#### EXERCISE BRIEF:
All lines of the entries with "panel" in them must be listed.

#### RECORD EXTRACTS:
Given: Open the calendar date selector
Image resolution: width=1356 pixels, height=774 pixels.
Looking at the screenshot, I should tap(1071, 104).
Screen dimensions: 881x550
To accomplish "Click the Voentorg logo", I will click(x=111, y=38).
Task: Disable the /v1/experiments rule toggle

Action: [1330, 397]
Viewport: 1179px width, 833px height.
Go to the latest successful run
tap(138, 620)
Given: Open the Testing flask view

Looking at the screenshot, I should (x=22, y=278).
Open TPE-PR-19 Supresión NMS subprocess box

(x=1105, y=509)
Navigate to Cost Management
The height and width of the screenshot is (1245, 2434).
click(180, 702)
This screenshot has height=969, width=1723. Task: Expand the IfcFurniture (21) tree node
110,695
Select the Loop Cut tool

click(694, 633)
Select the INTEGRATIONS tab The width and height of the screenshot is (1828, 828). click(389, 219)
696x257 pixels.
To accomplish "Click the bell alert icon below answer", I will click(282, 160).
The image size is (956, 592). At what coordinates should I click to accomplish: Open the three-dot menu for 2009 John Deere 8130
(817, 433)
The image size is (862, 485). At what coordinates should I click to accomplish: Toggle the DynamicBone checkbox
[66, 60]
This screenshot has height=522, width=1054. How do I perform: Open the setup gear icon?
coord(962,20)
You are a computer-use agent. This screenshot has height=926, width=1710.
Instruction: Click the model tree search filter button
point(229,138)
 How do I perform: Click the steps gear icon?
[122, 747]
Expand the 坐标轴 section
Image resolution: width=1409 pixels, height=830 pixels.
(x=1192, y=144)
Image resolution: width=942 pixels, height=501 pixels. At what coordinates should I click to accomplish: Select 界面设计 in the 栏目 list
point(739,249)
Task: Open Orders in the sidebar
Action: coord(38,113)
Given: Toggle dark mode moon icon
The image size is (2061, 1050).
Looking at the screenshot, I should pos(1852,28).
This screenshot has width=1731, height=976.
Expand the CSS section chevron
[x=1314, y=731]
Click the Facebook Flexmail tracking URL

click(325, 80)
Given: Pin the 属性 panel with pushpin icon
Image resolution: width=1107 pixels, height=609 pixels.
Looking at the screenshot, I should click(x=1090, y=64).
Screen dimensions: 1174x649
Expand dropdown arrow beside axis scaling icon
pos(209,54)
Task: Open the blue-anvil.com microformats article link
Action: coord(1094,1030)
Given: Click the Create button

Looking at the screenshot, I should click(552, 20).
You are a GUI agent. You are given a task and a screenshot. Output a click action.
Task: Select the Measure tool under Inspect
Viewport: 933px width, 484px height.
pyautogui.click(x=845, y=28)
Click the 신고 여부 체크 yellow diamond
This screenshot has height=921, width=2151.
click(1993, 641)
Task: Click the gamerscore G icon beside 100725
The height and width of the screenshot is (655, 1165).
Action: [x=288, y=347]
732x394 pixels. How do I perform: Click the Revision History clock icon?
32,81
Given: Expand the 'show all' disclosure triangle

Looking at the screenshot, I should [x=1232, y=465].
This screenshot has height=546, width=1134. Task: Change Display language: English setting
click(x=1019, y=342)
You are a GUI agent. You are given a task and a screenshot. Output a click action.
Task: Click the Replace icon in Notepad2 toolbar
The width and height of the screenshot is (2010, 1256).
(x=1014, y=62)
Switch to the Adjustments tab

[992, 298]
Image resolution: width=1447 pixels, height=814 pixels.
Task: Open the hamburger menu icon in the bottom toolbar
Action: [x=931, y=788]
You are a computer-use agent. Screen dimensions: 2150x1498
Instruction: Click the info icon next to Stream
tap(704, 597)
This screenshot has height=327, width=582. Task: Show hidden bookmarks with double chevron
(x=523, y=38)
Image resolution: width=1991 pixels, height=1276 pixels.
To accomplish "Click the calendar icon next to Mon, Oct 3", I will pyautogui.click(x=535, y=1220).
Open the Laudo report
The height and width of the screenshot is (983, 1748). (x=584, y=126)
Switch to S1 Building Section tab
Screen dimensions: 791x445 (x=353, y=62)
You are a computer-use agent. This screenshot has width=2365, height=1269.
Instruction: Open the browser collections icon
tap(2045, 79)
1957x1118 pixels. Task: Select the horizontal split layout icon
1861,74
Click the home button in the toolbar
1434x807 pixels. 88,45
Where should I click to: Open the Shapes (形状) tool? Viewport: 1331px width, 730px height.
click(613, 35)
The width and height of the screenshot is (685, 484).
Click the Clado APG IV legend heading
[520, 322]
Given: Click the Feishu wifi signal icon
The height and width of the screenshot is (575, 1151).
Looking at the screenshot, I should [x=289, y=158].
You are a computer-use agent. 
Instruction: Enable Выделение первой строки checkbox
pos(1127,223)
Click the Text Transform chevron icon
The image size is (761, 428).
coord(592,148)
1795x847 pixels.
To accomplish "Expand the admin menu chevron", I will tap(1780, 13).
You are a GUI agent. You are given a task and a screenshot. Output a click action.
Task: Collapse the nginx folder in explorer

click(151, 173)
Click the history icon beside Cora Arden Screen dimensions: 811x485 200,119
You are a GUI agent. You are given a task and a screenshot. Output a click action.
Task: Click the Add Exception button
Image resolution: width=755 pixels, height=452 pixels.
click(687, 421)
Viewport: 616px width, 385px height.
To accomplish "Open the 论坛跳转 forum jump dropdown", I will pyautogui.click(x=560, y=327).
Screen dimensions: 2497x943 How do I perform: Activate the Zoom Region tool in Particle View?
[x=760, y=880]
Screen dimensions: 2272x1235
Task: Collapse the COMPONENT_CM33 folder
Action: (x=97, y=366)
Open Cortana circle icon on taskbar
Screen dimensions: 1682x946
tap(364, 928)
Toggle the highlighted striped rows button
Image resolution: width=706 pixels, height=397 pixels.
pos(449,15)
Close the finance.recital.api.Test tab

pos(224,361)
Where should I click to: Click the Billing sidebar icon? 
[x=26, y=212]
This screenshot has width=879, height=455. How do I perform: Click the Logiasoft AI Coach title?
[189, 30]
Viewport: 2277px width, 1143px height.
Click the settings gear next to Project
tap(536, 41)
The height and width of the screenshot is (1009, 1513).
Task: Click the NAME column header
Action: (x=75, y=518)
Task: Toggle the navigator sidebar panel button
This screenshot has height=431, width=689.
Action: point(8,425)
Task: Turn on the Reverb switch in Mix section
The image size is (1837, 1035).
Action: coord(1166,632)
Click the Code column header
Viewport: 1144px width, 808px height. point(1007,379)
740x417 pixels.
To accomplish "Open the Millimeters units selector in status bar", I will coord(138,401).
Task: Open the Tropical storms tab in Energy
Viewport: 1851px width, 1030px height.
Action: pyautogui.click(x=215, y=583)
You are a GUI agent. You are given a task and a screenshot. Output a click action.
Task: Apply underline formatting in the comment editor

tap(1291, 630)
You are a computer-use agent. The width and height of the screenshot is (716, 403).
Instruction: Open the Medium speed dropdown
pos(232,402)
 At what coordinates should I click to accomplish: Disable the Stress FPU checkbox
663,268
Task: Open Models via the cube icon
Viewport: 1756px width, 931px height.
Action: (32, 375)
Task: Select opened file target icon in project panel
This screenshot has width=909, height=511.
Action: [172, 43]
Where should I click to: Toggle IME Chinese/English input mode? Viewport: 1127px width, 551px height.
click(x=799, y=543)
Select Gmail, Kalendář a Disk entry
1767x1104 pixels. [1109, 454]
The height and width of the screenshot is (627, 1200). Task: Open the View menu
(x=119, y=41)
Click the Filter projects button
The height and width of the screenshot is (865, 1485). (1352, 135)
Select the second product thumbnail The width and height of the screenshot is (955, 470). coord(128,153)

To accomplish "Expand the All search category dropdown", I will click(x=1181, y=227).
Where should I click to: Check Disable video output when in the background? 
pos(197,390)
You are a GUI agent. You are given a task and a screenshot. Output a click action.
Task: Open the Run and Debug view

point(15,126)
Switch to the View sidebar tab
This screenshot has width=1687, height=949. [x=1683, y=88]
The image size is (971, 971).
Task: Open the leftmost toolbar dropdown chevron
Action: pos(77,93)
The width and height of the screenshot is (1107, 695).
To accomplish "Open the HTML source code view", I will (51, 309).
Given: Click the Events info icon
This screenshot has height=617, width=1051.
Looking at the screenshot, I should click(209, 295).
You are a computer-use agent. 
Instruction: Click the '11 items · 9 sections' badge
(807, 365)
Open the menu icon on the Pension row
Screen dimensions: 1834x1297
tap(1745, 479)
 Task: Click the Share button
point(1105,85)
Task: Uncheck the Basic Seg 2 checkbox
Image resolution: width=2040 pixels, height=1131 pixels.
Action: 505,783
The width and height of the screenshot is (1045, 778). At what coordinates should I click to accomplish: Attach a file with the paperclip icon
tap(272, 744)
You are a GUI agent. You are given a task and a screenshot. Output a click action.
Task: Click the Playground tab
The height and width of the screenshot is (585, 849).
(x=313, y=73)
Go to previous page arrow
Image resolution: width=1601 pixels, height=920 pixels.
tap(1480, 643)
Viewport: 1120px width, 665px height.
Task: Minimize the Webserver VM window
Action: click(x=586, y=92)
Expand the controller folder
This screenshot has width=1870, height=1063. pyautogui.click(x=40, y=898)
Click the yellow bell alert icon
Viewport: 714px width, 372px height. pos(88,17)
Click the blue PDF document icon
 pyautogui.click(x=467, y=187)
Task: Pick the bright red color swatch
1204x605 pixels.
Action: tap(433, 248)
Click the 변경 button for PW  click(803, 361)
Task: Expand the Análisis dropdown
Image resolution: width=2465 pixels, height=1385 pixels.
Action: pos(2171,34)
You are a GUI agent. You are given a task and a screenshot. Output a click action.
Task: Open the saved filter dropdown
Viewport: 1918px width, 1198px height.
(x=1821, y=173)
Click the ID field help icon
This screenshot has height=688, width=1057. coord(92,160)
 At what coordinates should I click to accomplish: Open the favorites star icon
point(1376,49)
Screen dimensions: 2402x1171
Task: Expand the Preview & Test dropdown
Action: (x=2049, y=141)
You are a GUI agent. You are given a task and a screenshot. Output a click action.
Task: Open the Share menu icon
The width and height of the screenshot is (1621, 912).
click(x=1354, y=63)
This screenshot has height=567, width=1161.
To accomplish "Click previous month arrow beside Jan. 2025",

#### SOLVED PROBLEM:
Given: Pin the 属性 panel with pushpin icon
Task: Toggle the navigator sidebar panel button
Task: Select opened file target icon in project panel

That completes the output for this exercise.